German politician and Member of the European Parliament (born 1967)

Peter Simon (born 4 April 1967) was Member of the European Parliament (MEP) representing Germany from 2009 until 2019.

== Personal background ==
After studying law at the Ruprecht-Karls-University in Heidelberg Peter Simon started as a lawyer at the Legal Affairs Office of the City of Mannheim, where he managed legal proceedings on behalf of the city administration. In 1996 he became a personal and legal advisor to First Mayor Norbert Egger, where he developed structured EU funding applications, set up and headed the working group on the introduction of the euro and carried out coordination work within the city administration. From 1999 to 2007 he established and managed the European Affairs Office of the City of Mannheim and was responsible for submission of applications for and organisation of EU-funded projects, the implementation of EU rules in the area of administration and municipal holdings, the external representation of the city administration, e.g. in the Council of European Municipalities and Regions (CEMR), German Association of Cities, Baden-Württemberg Association of Cities and drafted municipal positions on relevant EU legislative proposal. In addition, from 2000 to 2009 Peter Simon was a lecturer in European Law at the Baden-Wuerttemberg Cooperative State University. From 2001 to 2009, he was also responsible for the establishment and chairmanship of the Working Group of Coordinators for European affairs of the Baden-Wuerttemberg Association of Cities, which represents more than 50 cities. As a representative of the German municipal umbrella organizations, Peter Simon was involved 2002 and 2003 in the preparation of the draft EU Constitution in the Federal Foreign Ministry of the Federal Republic of Germany. From 2007 until his election to the European Parliament he was developing and directing promotion of business by MRN GmbH.

==Parliamentary service==
In the 2009 European elections, Peter Simon was elected as a Member of Parliament of the SPD for Baden-Württemberg and re-elected in 2014.
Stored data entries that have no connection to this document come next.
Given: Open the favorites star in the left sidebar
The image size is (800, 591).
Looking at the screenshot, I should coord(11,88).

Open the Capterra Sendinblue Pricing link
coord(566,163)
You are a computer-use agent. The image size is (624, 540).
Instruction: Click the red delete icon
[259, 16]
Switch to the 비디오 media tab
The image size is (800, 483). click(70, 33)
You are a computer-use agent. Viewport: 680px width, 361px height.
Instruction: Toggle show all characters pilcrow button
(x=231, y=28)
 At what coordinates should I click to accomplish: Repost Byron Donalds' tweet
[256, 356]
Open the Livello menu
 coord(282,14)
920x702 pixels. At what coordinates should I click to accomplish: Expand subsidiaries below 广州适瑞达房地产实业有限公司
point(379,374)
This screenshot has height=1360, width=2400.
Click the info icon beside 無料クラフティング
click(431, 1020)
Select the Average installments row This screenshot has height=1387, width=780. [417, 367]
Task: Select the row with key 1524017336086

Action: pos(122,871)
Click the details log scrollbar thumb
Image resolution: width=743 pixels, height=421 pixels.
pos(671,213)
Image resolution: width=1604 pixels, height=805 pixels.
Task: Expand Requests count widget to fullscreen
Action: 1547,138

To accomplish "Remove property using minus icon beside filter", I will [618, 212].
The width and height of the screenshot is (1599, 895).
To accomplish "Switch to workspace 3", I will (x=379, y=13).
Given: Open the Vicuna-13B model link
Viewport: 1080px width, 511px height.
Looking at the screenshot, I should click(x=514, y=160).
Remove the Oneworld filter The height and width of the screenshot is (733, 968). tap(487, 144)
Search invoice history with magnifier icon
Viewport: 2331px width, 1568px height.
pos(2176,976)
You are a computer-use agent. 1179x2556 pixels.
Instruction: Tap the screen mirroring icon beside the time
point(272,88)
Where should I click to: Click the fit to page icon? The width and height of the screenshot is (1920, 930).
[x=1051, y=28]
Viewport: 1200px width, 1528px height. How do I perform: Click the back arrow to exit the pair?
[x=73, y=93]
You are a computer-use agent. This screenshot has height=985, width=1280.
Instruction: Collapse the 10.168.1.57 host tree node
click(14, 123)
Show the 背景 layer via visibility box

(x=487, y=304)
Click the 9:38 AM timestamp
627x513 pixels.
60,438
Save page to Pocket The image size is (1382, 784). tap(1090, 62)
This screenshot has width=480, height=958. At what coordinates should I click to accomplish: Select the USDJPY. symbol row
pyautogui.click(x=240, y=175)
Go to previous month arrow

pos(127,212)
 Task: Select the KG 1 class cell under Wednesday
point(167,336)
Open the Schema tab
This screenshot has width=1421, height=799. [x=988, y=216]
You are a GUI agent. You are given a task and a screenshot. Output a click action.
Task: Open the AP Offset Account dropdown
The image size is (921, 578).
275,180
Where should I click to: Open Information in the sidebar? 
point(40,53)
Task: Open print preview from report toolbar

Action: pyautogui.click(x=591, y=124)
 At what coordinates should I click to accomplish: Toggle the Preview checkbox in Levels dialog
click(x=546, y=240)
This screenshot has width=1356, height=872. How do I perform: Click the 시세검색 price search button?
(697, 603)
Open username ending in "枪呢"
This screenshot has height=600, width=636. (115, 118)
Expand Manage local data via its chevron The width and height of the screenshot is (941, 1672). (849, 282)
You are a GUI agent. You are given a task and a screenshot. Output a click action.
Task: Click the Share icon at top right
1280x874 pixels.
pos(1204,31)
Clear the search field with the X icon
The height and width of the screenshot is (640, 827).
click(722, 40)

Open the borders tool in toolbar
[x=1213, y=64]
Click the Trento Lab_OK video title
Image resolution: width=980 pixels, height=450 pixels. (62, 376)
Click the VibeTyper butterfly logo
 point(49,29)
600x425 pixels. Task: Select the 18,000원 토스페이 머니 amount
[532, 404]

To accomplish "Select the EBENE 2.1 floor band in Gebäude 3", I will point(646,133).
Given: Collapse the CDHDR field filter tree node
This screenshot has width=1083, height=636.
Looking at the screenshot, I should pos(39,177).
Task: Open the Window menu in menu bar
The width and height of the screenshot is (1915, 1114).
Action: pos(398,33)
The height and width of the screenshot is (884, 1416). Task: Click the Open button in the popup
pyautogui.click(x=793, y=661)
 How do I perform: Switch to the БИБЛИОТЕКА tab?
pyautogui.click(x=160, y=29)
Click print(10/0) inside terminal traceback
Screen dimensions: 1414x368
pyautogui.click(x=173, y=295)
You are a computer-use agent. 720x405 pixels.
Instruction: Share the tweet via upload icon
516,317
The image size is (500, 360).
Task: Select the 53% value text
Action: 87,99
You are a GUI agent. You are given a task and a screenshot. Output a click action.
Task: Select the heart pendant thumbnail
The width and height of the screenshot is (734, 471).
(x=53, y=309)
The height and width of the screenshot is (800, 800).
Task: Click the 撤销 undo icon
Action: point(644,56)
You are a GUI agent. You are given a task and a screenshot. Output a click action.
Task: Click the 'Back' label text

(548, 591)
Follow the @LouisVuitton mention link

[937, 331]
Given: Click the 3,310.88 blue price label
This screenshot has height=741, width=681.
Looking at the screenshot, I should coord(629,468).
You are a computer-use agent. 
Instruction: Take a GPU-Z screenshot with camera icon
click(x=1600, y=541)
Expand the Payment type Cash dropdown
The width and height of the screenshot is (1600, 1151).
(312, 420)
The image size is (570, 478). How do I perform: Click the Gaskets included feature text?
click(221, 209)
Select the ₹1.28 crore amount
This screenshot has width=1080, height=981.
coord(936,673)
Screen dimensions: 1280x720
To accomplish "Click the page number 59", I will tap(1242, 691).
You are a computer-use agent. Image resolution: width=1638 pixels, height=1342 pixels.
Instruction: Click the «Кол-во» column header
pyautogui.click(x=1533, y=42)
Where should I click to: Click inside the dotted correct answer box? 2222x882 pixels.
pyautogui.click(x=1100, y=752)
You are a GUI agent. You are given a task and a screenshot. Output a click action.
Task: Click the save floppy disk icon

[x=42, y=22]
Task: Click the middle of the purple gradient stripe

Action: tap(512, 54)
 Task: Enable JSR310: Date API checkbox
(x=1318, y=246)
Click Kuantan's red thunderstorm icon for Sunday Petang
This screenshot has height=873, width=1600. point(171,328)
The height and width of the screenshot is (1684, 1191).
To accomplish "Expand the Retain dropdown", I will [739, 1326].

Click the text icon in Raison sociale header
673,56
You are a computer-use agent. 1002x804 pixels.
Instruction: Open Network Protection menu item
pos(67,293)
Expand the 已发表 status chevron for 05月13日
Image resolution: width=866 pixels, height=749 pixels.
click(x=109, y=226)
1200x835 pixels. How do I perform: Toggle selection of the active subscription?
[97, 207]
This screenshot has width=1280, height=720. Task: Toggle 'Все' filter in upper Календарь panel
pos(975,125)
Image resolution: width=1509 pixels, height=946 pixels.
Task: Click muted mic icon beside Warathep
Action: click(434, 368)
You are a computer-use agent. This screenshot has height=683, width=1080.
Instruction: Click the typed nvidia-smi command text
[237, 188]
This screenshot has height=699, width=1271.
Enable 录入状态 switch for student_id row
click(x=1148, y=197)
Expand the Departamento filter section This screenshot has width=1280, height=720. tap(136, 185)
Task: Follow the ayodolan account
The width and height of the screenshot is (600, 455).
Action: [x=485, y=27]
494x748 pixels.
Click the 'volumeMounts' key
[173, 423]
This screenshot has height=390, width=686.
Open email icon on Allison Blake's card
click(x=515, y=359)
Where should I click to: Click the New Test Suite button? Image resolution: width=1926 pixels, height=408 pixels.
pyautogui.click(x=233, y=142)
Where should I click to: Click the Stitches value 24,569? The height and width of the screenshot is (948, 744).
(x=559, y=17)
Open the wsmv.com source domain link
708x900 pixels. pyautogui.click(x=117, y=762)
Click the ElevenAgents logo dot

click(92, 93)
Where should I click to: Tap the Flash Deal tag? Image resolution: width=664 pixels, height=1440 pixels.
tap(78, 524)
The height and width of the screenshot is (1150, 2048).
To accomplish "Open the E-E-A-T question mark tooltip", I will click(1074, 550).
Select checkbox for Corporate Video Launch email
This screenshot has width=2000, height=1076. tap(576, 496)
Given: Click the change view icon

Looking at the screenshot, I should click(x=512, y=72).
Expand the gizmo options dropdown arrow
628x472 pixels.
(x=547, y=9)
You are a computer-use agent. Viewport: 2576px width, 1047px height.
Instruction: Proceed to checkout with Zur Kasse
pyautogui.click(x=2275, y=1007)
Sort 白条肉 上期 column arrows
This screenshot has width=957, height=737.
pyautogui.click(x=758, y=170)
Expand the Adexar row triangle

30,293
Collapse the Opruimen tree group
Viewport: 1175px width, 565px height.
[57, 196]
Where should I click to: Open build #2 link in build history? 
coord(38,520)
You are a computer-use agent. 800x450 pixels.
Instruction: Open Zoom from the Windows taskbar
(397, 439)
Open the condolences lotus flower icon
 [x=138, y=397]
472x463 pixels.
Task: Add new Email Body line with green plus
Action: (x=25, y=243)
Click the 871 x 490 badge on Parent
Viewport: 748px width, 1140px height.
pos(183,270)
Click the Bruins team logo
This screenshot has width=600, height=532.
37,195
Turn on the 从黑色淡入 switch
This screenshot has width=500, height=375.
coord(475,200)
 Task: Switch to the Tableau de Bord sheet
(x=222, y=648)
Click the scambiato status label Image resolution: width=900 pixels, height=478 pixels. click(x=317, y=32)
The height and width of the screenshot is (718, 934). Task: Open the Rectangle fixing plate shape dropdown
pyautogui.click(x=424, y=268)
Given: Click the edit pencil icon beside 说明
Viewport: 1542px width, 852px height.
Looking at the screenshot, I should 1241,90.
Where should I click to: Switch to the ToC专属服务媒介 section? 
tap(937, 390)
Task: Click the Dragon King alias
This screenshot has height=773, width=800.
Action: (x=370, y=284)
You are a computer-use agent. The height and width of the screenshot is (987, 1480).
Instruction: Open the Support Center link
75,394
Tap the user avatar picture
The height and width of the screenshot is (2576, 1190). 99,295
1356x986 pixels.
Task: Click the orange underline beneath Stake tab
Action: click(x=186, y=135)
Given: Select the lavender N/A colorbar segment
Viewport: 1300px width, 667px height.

From 2014 to 2019 he was Deputy Chairman of the Economic and Monetary Affairs Committee (ECON). As spokesman for the Socialist Group, he coordinated the fight against tax avoidance, tax evasion and money laundering since 2015, started in the European Parliament special committees against tax avoidance TAXE 1 and 2 (Tax Rulings and "Lux Leaks Committees") thereafter in the Committee of Inquiry into the Panama Papers (PANA) and thereafter in Special Committee against Financial Crimes, Tax Evasion and Tax Avoidance (TAX3).

Since 2014, he has also been Vice-Chair of the Intergroups "Public Services" and "URBAN" (Sustainable Urban Development).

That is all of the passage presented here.